- _Screen-element location records_
• • • •

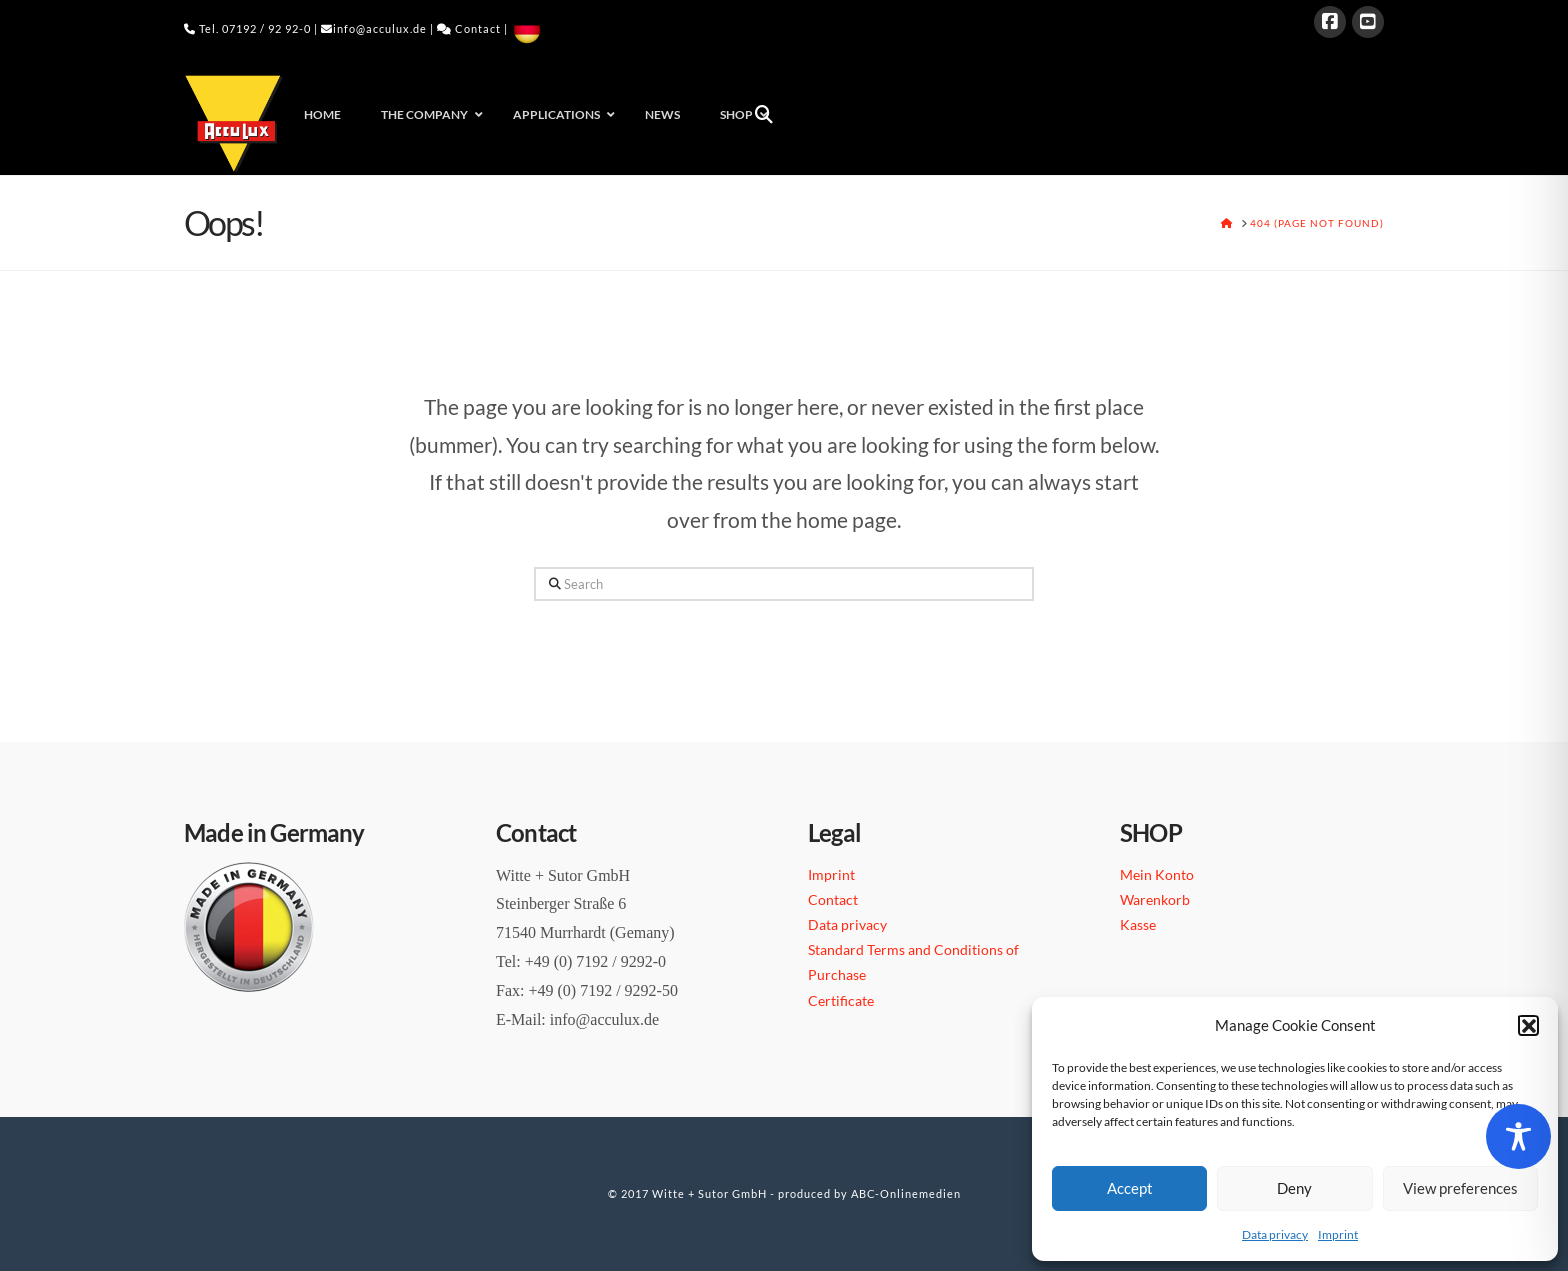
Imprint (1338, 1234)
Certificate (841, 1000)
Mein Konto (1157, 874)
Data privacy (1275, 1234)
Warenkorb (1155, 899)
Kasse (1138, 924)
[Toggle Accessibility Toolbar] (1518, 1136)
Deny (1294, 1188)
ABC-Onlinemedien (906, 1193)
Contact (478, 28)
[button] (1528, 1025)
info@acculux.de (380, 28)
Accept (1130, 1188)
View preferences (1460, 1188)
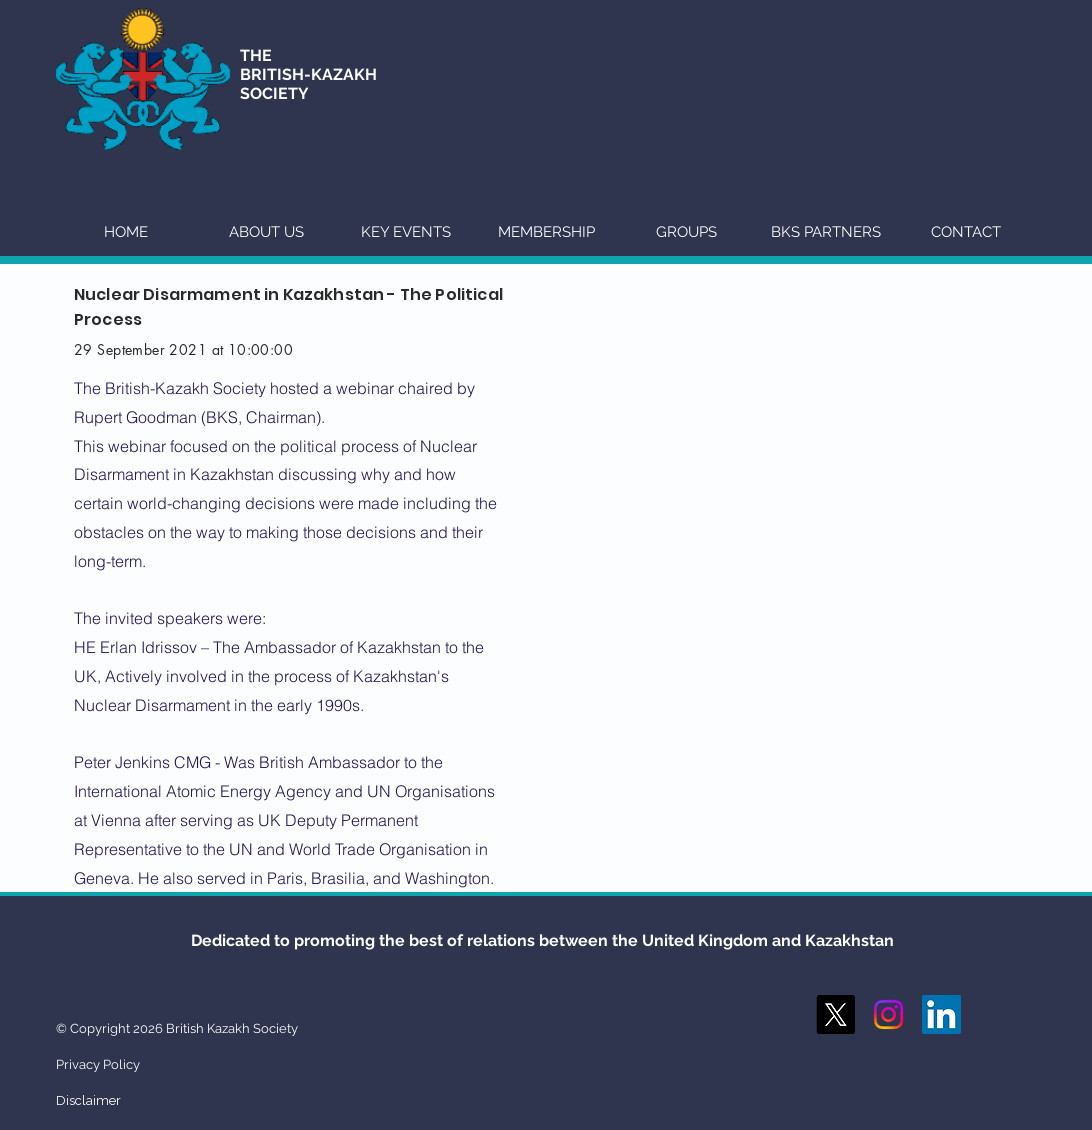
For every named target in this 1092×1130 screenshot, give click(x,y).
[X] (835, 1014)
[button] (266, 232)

• • • •

- _WHAT IS NEEDED_
Copy every entry above word for word, leaving out the pictures.

- _SOLUTION FOR THIS TASK_
Imprint (1338, 1234)
Certificate (841, 1000)
Mein Konto (1157, 874)
Data privacy (1275, 1234)
Warenkorb (1155, 899)
Kasse (1138, 924)
[Toggle Accessibility Toolbar] (1518, 1136)
Deny (1294, 1188)
ABC-Onlinemedien (906, 1193)
Contact (478, 28)
[button] (1528, 1025)
info@acculux.de (380, 28)
Accept (1130, 1188)
View preferences (1460, 1188)
For every named target in this 1092×1130 screenshot, give click(x,y).
[X] (835, 1014)
[button] (266, 232)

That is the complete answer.